---------- Exercise material

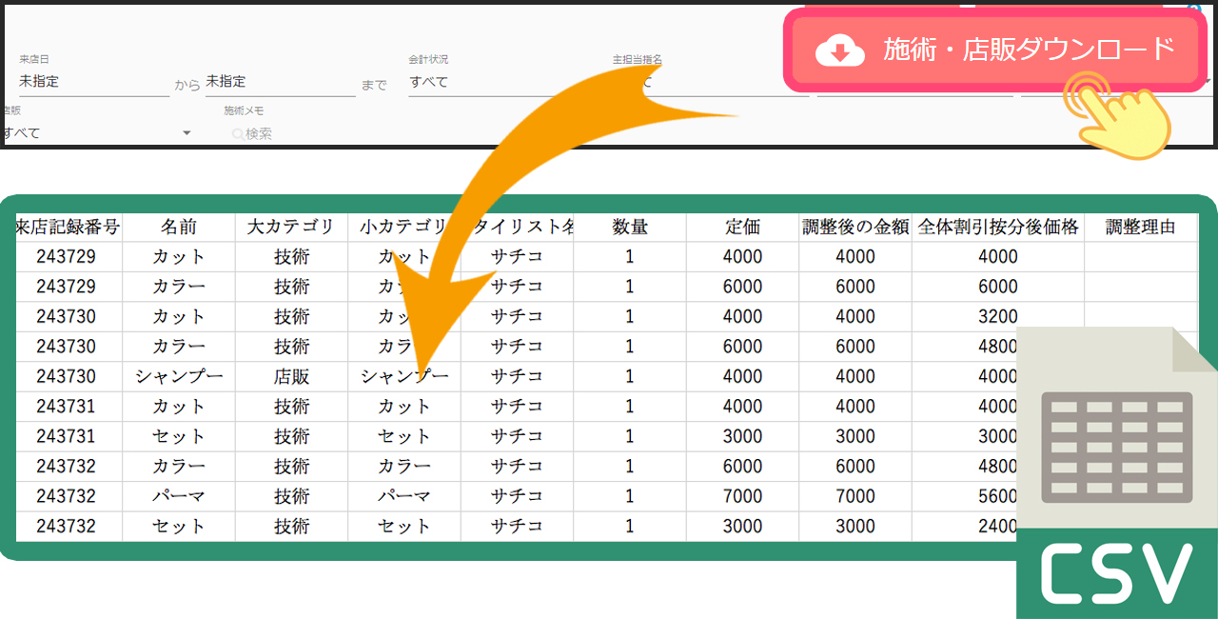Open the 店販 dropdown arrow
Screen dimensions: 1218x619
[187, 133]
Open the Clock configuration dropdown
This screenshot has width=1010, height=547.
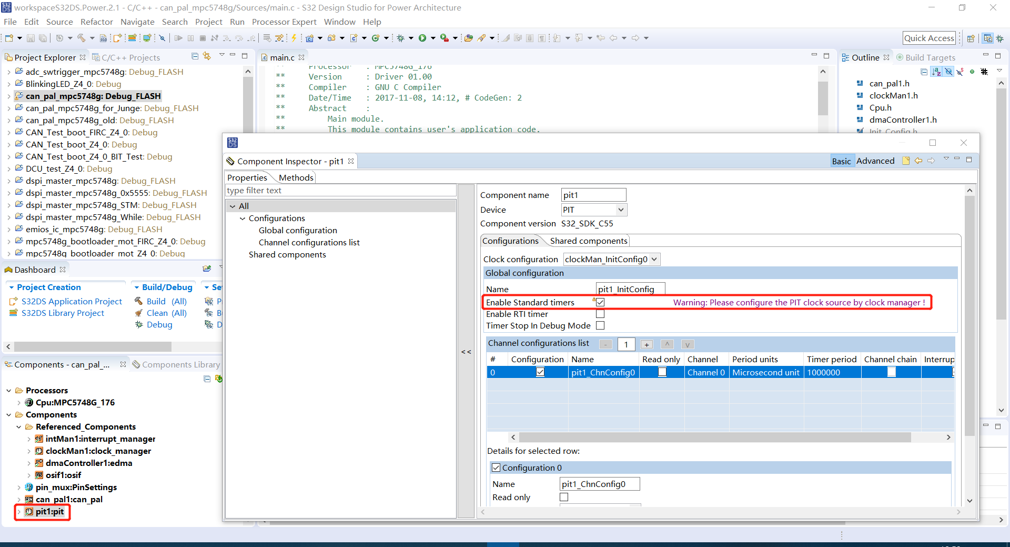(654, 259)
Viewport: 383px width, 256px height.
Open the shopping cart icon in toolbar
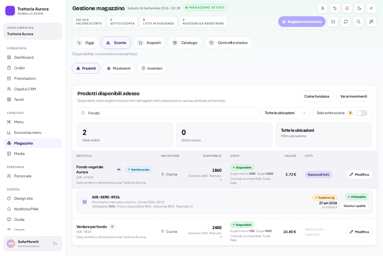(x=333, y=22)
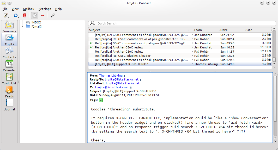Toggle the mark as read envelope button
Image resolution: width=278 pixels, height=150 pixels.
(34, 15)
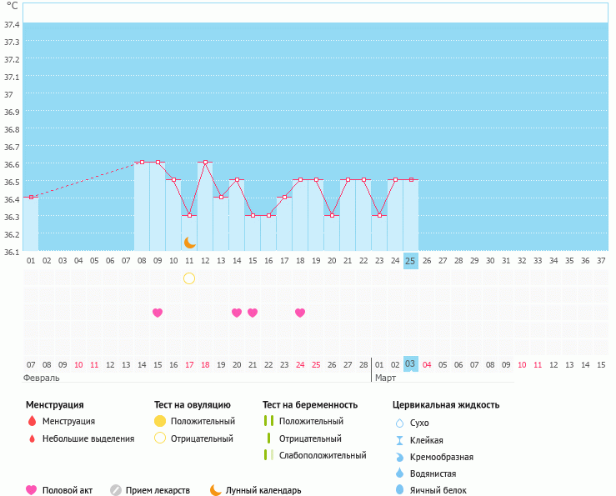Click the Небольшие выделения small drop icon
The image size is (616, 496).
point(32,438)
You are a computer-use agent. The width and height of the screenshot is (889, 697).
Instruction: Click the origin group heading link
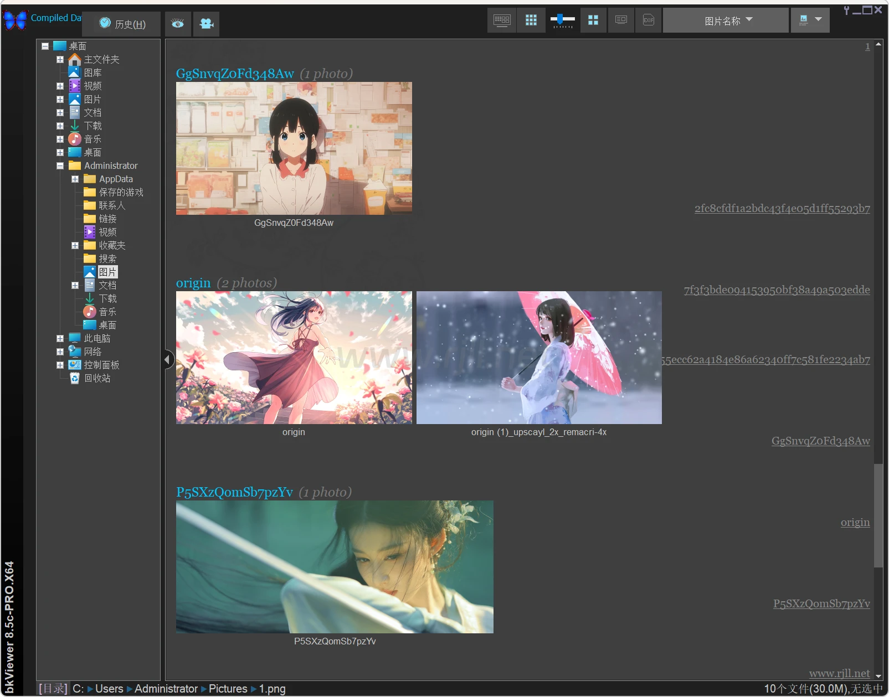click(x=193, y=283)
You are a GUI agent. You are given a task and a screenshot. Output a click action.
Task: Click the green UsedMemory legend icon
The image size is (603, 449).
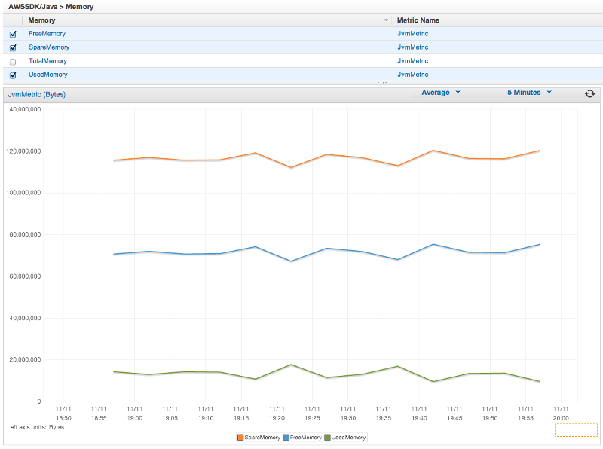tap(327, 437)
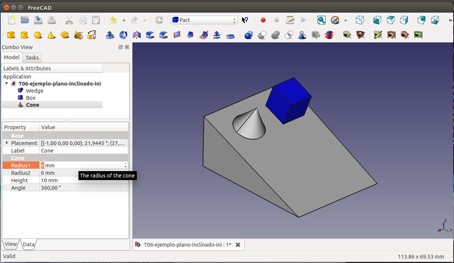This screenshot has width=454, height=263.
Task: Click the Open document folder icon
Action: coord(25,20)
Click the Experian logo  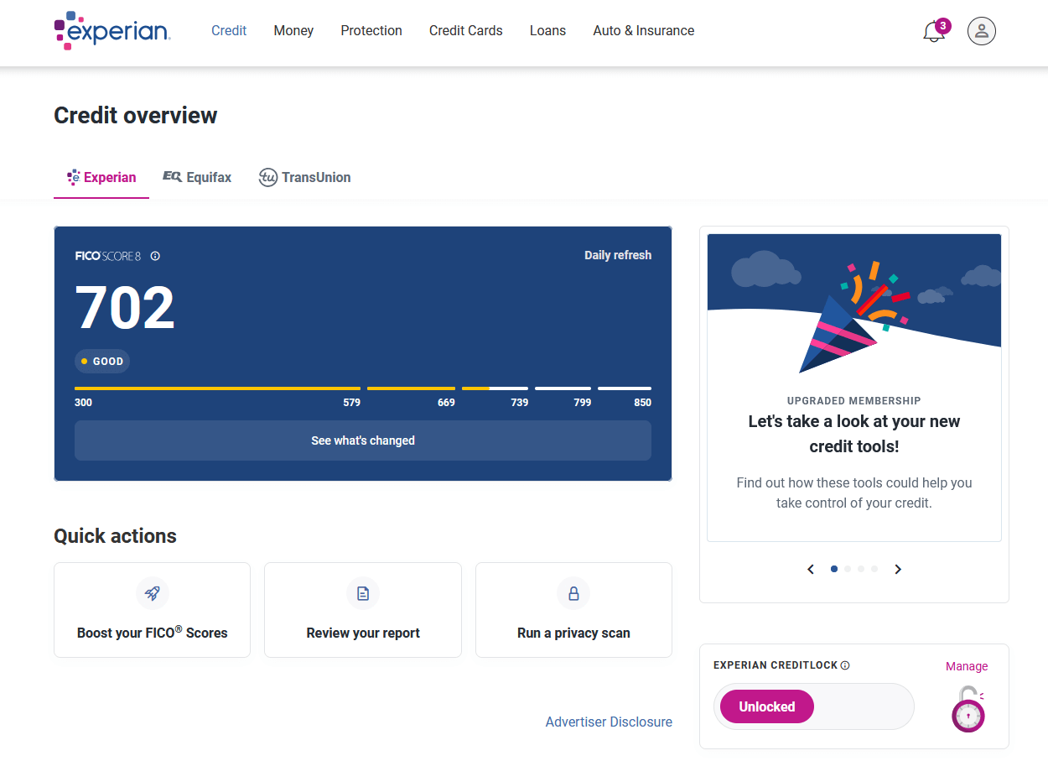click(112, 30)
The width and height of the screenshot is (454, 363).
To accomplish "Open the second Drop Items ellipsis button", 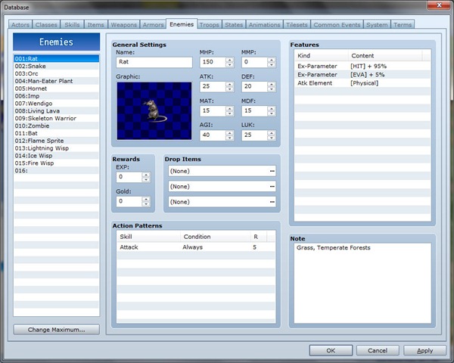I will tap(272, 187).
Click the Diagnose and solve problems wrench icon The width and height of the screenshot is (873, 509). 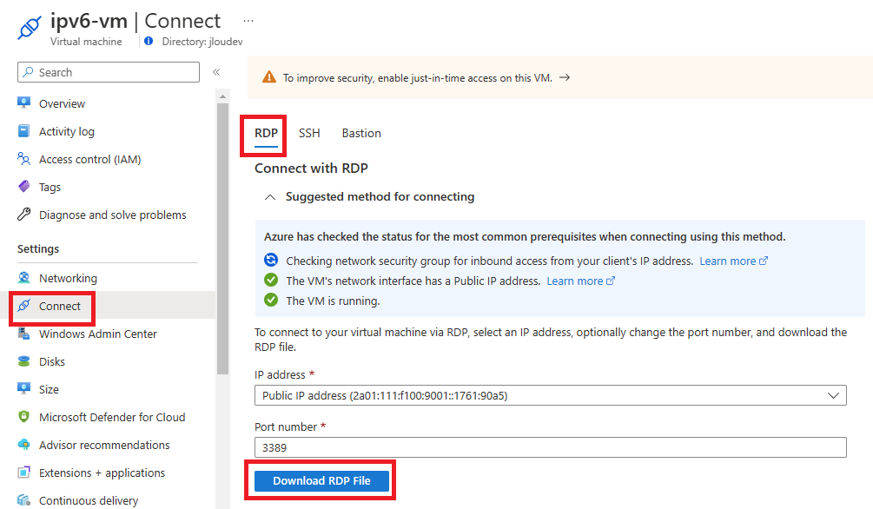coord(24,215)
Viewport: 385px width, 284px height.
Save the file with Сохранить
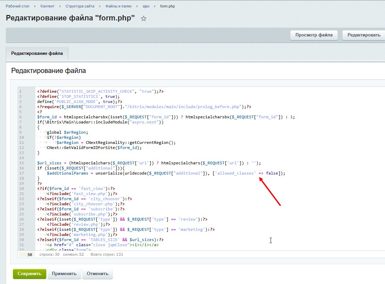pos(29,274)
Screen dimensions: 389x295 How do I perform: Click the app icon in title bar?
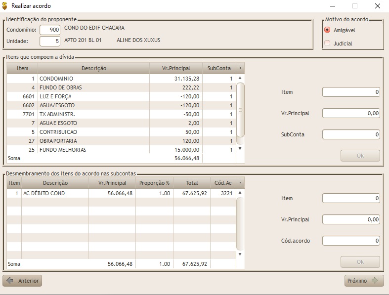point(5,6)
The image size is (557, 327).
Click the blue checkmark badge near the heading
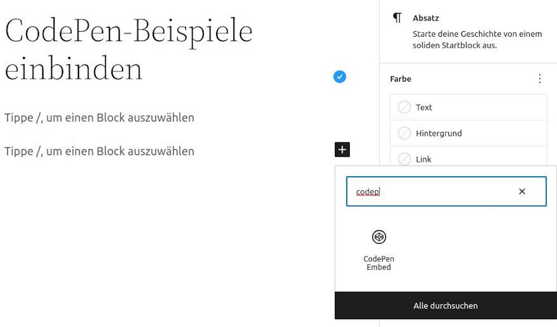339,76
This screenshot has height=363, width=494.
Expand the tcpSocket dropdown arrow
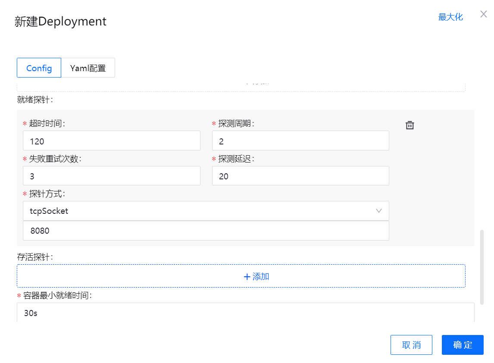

--------------------

- Exercise goal
Look through the entries above; copy each line where the string "agent" appears.

- Task output
You are a computer-use agent. The width and height of the screenshot is (889, 697).
You are a GUI agent. You are given a task and a screenshot. Output a click action.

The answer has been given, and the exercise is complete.